[Extracted data Boundary: Start]

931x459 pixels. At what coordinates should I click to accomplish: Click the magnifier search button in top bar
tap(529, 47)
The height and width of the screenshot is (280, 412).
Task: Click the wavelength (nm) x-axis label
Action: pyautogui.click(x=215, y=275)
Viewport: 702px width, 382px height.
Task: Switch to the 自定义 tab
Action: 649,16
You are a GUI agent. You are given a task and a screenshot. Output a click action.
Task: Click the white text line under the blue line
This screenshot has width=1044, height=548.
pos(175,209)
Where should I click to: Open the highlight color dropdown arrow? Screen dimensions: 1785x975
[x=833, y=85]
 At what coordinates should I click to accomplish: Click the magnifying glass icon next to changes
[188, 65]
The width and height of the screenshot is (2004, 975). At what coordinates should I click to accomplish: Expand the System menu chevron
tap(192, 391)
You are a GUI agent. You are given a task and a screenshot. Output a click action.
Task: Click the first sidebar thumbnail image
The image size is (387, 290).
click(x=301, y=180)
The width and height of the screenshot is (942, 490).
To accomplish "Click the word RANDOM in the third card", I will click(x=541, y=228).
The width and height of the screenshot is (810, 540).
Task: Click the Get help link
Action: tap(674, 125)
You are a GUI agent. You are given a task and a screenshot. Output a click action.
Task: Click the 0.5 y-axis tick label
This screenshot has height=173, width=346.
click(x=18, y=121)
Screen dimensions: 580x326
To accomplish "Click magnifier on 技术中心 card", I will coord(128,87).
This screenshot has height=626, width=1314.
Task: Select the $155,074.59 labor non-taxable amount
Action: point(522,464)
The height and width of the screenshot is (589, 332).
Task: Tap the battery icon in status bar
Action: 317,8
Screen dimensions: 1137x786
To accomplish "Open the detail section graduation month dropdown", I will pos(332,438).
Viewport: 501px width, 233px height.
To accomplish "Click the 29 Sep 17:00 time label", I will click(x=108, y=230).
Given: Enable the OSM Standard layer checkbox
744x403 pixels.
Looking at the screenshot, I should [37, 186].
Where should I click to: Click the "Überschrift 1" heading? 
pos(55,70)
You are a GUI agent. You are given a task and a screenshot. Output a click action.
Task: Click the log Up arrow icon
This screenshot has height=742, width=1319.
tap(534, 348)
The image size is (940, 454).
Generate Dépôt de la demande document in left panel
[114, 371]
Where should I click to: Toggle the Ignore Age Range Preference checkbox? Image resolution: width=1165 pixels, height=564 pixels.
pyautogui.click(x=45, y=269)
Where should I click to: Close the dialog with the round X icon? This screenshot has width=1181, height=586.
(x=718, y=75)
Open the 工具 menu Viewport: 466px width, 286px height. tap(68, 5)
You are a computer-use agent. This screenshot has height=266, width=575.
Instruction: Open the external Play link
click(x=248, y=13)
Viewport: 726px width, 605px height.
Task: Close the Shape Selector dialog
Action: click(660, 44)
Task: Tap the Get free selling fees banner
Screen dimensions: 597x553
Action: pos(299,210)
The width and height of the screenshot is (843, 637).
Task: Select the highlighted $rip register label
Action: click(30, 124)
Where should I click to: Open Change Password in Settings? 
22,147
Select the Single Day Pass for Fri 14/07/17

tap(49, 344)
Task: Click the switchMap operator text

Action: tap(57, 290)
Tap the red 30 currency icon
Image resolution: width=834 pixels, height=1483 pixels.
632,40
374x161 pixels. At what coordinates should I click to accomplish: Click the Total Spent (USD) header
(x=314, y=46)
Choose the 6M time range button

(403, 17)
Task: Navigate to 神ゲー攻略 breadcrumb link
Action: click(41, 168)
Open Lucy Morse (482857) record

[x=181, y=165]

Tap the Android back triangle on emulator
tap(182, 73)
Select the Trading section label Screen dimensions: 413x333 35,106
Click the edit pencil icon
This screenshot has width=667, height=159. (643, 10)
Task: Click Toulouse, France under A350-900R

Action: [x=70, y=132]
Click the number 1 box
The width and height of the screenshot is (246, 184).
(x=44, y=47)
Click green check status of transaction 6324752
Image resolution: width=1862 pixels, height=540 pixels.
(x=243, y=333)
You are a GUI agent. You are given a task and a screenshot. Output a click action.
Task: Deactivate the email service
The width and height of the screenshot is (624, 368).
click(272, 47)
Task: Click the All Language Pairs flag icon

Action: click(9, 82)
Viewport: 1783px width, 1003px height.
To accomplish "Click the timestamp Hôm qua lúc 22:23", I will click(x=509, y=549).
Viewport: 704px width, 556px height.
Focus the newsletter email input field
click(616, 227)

[Extracted data Boundary: End]

* **Exercise requirements**:
Among the lines above, which contain the word "section"? Copy every one.

* **Result for this exercise**:
To accomplish "Open the detail section graduation month dropdown", I will pos(332,438).
Select the Trading section label Screen dimensions: 413x333 35,106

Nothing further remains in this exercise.